Stored records:
###
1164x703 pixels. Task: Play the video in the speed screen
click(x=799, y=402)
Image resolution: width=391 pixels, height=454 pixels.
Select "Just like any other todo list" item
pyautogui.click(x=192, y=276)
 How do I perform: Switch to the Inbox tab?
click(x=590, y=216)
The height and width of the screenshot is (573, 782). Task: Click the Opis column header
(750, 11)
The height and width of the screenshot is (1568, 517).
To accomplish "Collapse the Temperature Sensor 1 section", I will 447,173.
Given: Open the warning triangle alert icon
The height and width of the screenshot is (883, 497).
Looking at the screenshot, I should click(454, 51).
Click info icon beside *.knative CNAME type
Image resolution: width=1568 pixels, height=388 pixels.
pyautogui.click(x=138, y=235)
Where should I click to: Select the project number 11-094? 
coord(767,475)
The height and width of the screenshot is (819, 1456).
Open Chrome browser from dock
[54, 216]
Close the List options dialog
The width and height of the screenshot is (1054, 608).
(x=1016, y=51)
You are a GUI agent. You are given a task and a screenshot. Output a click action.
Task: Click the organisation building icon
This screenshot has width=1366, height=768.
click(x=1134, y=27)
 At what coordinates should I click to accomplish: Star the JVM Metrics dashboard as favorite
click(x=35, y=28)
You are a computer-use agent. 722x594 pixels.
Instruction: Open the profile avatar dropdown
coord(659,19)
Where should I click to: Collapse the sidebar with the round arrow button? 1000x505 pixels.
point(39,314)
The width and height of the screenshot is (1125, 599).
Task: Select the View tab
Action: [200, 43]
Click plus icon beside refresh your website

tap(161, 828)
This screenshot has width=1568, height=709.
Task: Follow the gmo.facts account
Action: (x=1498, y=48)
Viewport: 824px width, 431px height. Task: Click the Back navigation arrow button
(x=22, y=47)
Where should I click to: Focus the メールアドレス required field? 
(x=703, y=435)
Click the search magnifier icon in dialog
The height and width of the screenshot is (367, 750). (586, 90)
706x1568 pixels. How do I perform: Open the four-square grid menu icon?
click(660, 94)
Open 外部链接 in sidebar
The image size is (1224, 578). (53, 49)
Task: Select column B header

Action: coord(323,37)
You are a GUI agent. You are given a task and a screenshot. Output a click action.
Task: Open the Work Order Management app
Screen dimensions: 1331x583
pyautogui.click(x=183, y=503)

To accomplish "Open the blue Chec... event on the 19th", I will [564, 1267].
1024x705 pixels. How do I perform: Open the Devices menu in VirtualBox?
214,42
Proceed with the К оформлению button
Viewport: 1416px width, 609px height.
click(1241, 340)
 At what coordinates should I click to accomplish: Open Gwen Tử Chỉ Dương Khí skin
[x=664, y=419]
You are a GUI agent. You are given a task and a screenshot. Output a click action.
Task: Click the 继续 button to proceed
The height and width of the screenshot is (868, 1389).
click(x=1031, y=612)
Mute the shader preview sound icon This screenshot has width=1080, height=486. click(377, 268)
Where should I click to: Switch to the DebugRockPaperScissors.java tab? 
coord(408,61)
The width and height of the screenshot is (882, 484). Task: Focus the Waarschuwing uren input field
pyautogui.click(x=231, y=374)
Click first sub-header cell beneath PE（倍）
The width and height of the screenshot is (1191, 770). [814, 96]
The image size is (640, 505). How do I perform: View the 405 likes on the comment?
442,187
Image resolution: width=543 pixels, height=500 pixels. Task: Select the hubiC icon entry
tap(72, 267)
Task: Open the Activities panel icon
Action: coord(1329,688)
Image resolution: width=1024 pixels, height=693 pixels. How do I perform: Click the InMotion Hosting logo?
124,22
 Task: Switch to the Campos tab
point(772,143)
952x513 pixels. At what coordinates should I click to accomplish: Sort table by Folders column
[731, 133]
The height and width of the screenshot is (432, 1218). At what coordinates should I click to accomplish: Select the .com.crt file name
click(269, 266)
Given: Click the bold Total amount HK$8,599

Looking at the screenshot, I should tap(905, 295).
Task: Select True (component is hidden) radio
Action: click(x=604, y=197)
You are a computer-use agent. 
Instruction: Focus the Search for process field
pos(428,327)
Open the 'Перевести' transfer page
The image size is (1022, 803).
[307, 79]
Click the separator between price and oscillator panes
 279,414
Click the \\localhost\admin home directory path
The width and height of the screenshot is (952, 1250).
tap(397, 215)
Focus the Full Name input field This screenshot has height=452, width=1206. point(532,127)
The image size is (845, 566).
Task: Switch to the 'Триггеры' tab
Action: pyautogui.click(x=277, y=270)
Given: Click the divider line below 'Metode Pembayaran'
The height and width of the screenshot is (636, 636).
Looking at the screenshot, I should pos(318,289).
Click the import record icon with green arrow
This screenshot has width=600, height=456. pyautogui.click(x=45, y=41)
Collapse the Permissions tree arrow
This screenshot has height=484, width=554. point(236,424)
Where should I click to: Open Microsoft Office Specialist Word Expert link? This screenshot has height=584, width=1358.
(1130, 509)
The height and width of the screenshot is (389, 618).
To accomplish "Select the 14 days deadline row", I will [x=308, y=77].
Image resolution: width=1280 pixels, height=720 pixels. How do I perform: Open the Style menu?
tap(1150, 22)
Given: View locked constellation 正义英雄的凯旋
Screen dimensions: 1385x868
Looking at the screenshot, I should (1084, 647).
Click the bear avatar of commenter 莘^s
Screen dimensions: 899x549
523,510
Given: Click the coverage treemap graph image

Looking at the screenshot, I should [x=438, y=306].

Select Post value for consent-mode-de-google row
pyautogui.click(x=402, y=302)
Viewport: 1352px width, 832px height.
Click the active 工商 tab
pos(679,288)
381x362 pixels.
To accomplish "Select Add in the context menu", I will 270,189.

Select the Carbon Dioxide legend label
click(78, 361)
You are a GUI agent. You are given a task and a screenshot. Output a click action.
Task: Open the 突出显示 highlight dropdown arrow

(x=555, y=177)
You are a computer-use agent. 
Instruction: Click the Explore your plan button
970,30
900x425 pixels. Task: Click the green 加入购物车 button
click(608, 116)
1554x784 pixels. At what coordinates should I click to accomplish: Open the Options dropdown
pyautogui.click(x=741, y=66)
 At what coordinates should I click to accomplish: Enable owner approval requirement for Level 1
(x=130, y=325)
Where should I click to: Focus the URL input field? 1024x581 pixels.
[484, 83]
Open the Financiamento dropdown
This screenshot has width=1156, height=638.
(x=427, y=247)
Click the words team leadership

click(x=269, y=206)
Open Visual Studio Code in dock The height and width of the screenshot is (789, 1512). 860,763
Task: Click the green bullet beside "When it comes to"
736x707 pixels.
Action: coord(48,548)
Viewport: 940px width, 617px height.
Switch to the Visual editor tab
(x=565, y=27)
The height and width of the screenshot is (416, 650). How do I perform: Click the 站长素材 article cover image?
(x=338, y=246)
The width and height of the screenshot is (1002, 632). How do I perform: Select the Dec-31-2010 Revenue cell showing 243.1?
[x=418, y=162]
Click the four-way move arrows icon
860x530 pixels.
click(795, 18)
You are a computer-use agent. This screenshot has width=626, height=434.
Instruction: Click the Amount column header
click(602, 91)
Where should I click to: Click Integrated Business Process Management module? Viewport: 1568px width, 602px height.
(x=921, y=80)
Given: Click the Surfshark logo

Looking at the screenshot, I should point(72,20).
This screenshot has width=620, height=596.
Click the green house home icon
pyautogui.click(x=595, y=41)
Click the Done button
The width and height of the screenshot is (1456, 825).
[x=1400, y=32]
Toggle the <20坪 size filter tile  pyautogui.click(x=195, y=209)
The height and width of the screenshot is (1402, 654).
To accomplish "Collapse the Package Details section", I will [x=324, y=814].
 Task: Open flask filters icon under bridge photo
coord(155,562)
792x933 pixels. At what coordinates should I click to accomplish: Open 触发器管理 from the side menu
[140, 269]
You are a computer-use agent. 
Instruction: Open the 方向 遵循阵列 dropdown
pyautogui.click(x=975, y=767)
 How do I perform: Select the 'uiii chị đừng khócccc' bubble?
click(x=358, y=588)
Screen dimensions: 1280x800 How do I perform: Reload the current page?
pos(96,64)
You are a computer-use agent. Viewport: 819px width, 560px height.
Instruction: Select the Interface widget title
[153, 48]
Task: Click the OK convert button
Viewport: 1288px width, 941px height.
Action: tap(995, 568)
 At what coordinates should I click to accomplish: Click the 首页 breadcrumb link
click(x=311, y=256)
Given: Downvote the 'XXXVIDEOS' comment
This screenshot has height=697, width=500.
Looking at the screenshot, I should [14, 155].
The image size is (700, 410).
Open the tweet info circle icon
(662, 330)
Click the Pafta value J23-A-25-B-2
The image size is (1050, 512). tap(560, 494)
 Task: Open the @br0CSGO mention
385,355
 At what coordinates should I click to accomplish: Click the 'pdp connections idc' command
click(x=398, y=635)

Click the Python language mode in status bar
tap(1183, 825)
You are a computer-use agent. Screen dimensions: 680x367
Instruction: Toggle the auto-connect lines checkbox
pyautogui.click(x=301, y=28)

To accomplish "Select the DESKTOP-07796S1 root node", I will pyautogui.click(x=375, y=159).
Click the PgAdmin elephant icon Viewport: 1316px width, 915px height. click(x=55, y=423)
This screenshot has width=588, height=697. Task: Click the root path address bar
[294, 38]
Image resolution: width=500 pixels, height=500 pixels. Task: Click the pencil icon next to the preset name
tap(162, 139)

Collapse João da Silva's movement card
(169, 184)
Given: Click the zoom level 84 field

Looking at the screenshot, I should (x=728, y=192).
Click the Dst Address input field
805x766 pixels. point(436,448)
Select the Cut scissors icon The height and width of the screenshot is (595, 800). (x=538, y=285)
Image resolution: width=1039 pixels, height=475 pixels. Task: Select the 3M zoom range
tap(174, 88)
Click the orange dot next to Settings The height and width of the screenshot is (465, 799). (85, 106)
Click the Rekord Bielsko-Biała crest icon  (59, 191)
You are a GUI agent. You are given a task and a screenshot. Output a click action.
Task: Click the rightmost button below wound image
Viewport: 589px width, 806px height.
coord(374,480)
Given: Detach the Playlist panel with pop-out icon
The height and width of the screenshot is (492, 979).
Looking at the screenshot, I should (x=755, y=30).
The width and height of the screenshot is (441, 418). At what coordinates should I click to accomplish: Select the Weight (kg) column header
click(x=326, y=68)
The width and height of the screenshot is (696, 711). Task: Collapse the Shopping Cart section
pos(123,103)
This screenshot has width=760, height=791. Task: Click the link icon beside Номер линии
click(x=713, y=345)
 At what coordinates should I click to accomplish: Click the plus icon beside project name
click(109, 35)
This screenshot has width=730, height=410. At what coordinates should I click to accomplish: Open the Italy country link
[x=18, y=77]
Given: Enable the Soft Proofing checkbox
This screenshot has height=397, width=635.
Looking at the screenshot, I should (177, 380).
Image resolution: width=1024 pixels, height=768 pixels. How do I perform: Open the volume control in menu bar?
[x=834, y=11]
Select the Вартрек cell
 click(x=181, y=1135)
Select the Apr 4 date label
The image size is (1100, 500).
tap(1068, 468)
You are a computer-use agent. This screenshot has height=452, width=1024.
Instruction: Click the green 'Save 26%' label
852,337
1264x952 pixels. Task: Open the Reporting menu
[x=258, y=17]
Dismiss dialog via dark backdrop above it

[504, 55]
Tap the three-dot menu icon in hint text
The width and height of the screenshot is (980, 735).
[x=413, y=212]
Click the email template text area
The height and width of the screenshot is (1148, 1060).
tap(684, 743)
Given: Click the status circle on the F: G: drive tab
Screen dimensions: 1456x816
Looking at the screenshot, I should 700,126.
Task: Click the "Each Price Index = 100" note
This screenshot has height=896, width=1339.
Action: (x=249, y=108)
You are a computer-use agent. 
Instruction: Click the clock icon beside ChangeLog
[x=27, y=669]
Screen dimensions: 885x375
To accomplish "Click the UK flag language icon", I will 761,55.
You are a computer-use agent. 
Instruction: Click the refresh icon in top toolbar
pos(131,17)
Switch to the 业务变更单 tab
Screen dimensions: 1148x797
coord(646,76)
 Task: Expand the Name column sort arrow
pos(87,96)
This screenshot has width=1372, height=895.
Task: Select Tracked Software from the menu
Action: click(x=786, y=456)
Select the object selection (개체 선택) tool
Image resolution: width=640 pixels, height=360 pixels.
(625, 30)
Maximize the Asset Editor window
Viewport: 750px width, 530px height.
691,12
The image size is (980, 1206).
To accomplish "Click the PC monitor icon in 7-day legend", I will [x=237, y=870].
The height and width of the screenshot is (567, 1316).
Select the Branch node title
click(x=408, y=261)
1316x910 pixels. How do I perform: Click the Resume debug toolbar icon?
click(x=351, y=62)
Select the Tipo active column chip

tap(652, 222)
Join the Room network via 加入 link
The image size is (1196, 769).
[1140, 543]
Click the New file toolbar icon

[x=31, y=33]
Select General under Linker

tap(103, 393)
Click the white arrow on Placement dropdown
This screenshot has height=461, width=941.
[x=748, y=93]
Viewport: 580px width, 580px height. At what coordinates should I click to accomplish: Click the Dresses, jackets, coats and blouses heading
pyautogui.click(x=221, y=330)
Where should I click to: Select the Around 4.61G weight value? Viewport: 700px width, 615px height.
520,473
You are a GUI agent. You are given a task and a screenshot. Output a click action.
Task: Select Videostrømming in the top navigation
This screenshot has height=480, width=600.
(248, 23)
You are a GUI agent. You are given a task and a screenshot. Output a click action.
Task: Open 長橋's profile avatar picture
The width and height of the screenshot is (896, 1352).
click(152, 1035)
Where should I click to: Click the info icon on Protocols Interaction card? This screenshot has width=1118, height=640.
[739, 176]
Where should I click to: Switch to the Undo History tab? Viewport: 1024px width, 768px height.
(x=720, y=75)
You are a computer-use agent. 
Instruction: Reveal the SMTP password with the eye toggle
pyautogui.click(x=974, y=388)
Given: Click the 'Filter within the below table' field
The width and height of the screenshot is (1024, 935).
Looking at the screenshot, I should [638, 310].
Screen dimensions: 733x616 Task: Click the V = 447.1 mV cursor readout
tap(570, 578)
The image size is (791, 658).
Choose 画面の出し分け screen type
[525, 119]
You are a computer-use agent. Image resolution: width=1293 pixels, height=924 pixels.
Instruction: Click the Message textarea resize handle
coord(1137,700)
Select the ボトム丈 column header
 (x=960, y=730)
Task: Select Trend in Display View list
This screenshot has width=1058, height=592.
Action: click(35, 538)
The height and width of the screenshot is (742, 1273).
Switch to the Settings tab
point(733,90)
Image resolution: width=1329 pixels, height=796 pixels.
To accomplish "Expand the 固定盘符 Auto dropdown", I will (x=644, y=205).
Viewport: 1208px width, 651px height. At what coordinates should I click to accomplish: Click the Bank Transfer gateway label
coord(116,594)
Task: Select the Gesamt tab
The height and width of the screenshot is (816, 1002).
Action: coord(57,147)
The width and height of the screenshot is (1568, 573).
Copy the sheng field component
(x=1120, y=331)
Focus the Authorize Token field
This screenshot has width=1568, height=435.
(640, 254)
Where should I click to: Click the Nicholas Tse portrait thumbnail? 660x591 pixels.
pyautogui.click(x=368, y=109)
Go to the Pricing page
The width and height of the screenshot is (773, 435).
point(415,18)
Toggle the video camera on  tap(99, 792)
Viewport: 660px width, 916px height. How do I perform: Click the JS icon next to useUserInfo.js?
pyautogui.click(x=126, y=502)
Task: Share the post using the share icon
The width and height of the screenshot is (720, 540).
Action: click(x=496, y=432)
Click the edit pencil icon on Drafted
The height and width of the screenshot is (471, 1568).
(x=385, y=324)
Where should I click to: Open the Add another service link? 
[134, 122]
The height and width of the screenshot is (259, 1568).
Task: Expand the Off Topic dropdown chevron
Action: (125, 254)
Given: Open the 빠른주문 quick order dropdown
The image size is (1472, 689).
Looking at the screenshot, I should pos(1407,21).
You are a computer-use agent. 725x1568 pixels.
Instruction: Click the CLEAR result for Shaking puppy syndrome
###
* What to work on
In the records above, find each line holding "below" and copy it.

* Output of the exercise
Given: Click the divider line below 'Metode Pembayaran'
Task: Click the rightmost button below wound image
Given: Click the 'Filter within the below table' field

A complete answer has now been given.